Check for conflicts between domain directives and the --output-file option

-C
--check-compatibility

Check that GNU msgfmt behaves like X/Open msgfmt. This will give an error when attempting to use the GNU extensions.

--check-accelerators[=char]

Check presence of keyboard accelerators for menu items. This is based on the convention used in some GUIs that a keyboard accelerator in a menu item string is designated by an immediately preceding ‘&’ character. Sometimes a keyboard accelerator is also called "keyboard mnemonic". This check verifies that if the untranslated string has exactly one ‘&’ character, the translated string has exactly one ‘&’ as well. If this option is given with a char argument, this char should be a non-alphanumeric character and is used as keyboard accelerator mark instead of ‘&’.

-f
--use-fuzzy

Use fuzzy entries in output. Note that using this option is usually wrong, because fuzzy messages are exactly those which have not been validated by a human translator.

10.1.11 Output details

--no-convert

Don’t convert the messages to UTF-8 encoding. By default, messages are converted to UTF-8 encoding before being stored in a MO file; this helps avoiding conversions at run time, since nowadays most locales use the UTF-8 encoding.

--no-redundancy

Don’t pre-expand ISO C 99 <inttypes.h> format string directive macros. By default, messages that are marked as c-format and contain ISO C 99 <inttypes.h> format string directive macros are pre-expanded for selected platforms, and these redundant expansions are stored in the MO file. These redundant expansions make the translations of these messages work with the gettext implementation in the libc of that platform, without requiring GNU gettext’s libintl. The platforms that benefit from this pre-expansion are those with the musl libc.

-a number
--alignment=number

Align strings to number bytes (default: 1).

--endianness=byteorder

Write out 32-bit numbers in the given byte order. The possible values are big and little. The default is little.

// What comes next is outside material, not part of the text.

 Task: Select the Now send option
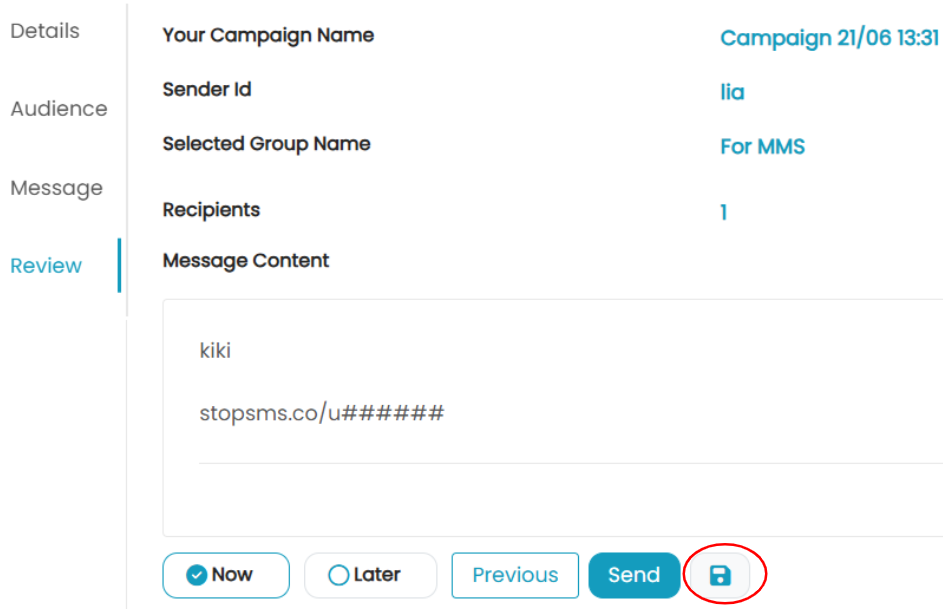tap(226, 575)
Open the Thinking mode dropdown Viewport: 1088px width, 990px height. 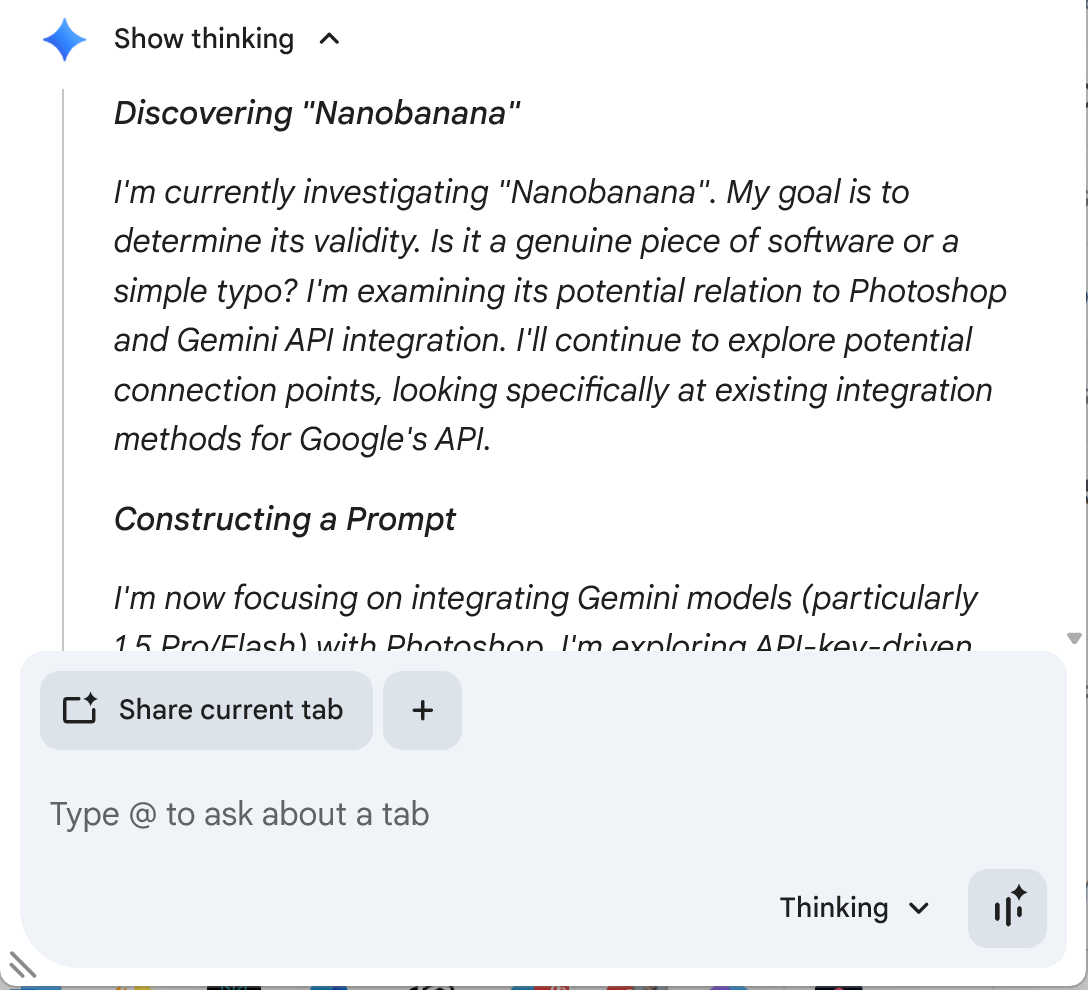click(x=853, y=908)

MO files of any endianness can be used on any platform. When a MO file has an endianness other than the platform’s one, the 32-bit numbers from the MO file are swapped at runtime. The performance impact is negligible.

This option can be useful to produce MO files that are optimized for one platform.

--no-hash

Don’t include a hash table in the binary file. Lookup will be more expensive at run time (binary search instead of hash table lookup).

10.1.12 Informative output

-h
--help

Display this help and exit.

-V
--version

Output version information and exit.

--statistics

Print statistics about translations. When the option --verbose is used in combination with --statistics, the input file name is printed in front of the statistics line.

-v
--verbose

Increase verbosity level.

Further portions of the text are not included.